* Aim of the exercise
Among the lines of data below, reproduce only those from the one with "This screenshot has height=728, width=1138." through the one with "The height and width of the screenshot is (842, 1400).", exactly as they stand, both ends included.

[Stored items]
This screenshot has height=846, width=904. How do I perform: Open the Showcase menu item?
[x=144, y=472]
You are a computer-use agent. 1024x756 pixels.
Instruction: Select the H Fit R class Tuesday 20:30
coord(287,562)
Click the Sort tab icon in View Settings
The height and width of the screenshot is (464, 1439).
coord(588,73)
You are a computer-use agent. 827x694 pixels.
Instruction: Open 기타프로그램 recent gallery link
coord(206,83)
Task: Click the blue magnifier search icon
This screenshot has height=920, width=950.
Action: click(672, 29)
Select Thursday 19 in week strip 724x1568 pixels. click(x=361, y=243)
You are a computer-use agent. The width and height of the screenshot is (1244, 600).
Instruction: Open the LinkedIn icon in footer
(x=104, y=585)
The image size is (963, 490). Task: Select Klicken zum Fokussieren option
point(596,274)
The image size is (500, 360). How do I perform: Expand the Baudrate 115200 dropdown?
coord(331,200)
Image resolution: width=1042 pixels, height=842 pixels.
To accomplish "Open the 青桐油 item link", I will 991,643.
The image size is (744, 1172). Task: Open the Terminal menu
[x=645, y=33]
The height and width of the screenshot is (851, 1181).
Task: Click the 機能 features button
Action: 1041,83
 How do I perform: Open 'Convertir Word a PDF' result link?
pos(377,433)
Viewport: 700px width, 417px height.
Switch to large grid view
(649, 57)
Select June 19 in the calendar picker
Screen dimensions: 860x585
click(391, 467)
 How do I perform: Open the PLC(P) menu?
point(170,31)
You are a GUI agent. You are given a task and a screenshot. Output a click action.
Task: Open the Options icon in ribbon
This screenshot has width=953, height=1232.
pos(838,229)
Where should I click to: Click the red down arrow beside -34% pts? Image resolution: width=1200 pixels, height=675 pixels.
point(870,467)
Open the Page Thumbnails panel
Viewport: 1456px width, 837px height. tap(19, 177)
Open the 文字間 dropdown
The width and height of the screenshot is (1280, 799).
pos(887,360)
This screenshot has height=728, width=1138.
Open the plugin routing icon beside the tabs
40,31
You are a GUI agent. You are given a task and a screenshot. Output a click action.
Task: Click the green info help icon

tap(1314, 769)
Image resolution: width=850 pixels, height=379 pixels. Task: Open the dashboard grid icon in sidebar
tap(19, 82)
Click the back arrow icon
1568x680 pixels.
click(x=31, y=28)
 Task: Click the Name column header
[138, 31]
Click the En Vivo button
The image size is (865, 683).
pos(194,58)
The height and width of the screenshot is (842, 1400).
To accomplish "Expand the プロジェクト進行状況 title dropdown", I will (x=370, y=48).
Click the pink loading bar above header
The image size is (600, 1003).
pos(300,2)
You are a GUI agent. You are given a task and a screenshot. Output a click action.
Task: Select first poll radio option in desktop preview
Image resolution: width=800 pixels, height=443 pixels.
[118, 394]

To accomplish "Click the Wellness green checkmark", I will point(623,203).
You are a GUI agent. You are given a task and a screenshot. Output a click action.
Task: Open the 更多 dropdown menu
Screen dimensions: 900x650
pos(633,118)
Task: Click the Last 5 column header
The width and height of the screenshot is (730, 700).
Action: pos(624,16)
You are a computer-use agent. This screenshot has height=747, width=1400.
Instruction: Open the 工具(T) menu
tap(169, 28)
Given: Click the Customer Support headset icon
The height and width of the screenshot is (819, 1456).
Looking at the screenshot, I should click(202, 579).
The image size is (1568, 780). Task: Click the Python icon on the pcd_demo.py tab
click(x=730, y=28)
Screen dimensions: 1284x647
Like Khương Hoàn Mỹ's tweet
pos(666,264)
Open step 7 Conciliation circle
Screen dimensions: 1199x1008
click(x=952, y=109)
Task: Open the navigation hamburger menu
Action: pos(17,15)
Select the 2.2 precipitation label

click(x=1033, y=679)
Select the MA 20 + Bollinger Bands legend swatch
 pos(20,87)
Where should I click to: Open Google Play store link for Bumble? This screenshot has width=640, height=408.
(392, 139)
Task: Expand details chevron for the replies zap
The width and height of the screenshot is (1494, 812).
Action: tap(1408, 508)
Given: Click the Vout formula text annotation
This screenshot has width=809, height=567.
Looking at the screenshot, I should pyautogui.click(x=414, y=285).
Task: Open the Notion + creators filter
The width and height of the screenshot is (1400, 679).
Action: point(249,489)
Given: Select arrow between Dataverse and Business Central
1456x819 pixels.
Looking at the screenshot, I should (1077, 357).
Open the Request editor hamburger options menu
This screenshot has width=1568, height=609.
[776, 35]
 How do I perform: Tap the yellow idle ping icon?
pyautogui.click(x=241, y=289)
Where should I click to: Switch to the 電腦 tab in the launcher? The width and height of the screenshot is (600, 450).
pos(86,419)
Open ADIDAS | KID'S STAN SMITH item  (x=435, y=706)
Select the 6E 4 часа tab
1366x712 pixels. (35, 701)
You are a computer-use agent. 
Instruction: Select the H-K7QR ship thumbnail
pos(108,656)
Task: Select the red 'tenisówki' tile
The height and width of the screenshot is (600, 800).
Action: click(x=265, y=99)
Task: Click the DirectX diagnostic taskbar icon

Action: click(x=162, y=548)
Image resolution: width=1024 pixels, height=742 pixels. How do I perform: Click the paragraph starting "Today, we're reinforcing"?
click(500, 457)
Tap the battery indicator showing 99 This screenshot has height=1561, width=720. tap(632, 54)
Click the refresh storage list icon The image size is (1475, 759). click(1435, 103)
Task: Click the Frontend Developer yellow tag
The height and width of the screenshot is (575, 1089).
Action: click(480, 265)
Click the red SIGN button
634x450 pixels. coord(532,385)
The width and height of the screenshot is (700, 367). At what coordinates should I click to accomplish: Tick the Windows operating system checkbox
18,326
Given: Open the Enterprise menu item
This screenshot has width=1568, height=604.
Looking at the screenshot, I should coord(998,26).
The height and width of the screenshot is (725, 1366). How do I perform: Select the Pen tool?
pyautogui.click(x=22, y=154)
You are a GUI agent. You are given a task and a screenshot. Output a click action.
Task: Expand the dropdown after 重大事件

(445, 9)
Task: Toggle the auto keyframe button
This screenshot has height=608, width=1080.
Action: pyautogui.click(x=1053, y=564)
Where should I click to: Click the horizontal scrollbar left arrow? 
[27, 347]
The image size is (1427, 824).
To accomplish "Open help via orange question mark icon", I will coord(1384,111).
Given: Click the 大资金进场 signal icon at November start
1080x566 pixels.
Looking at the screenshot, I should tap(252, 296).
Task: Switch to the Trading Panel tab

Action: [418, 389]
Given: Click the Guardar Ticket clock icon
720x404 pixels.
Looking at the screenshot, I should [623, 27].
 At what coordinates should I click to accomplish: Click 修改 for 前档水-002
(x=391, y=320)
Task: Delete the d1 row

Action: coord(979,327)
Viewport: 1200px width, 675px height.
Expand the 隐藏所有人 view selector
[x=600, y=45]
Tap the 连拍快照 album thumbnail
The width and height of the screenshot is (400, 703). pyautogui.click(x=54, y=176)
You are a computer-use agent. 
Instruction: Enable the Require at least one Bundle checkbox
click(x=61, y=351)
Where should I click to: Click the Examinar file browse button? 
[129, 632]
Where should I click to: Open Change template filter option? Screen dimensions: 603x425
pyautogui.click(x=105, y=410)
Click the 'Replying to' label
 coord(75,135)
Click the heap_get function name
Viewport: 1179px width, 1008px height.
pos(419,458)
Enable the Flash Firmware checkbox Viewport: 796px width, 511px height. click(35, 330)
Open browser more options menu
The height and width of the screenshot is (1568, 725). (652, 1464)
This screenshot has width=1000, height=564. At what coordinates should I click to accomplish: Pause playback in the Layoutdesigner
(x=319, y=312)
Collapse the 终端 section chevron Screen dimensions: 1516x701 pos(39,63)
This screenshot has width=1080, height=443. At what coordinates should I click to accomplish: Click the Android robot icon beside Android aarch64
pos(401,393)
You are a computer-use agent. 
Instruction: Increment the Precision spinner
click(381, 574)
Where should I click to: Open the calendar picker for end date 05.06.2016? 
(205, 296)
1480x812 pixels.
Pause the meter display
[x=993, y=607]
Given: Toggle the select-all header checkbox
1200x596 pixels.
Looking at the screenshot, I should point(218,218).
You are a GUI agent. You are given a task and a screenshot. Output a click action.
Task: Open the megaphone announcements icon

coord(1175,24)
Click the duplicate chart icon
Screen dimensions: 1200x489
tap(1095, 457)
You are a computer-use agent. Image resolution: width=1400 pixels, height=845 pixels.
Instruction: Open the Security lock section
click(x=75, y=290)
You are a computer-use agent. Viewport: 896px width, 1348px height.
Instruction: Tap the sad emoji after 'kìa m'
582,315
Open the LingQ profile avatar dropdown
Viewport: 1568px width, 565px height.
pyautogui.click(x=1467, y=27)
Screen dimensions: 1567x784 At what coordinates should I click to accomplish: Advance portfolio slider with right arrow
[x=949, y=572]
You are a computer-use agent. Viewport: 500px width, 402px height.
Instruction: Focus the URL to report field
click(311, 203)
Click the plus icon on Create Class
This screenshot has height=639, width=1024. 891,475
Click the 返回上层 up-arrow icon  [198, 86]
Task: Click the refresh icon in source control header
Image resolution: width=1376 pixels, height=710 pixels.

* Response to this task
This screenshot has height=728, width=1138.
Open the plugin routing icon beside the tabs
40,31
You are a GUI agent. You are given a task and a screenshot. Output a click action.
Task: Click the green info help icon

tap(1314, 769)
Image resolution: width=850 pixels, height=379 pixels. Task: Open the dashboard grid icon in sidebar
tap(19, 82)
Click the back arrow icon
1568x680 pixels.
click(x=31, y=28)
 Task: Click the Name column header
[138, 31]
Click the En Vivo button
The image size is (865, 683).
pos(194,58)
The height and width of the screenshot is (842, 1400).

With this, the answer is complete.